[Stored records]
###

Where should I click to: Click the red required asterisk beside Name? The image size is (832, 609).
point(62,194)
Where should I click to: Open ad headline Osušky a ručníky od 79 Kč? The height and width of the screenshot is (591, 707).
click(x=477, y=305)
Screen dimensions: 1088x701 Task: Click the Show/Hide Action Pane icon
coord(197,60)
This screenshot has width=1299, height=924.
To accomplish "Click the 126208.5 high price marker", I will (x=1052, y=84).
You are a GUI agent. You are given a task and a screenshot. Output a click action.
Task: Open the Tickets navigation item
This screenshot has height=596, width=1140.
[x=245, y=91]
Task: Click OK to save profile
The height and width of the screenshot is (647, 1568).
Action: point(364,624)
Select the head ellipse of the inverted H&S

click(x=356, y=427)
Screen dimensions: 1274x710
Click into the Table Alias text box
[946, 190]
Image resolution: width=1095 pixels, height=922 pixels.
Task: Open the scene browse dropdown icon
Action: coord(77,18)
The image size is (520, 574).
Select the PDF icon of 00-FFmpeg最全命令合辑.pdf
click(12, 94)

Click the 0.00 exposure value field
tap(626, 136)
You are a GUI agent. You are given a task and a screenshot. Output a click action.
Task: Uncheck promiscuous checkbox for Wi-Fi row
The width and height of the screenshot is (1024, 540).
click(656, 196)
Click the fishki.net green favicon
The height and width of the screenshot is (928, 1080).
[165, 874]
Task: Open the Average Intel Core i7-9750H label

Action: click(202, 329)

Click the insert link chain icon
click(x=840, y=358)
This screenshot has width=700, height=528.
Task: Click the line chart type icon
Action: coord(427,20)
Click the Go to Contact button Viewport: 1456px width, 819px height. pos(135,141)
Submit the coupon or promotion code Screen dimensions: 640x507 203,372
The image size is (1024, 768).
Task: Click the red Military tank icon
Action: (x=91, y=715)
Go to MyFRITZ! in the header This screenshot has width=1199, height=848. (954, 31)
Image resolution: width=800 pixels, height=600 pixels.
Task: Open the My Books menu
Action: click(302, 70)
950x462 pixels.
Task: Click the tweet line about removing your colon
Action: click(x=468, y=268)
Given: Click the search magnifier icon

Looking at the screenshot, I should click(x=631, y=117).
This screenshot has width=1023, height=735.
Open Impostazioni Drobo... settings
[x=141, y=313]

###

§ **About this exercise**
Please repeat the lines above exactly, beginning with the line that contains "This screenshot has width=1023, height=735." and ending with the final one.

§ **Output for this exercise**
This screenshot has width=1023, height=735.
Open Impostazioni Drobo... settings
[x=141, y=313]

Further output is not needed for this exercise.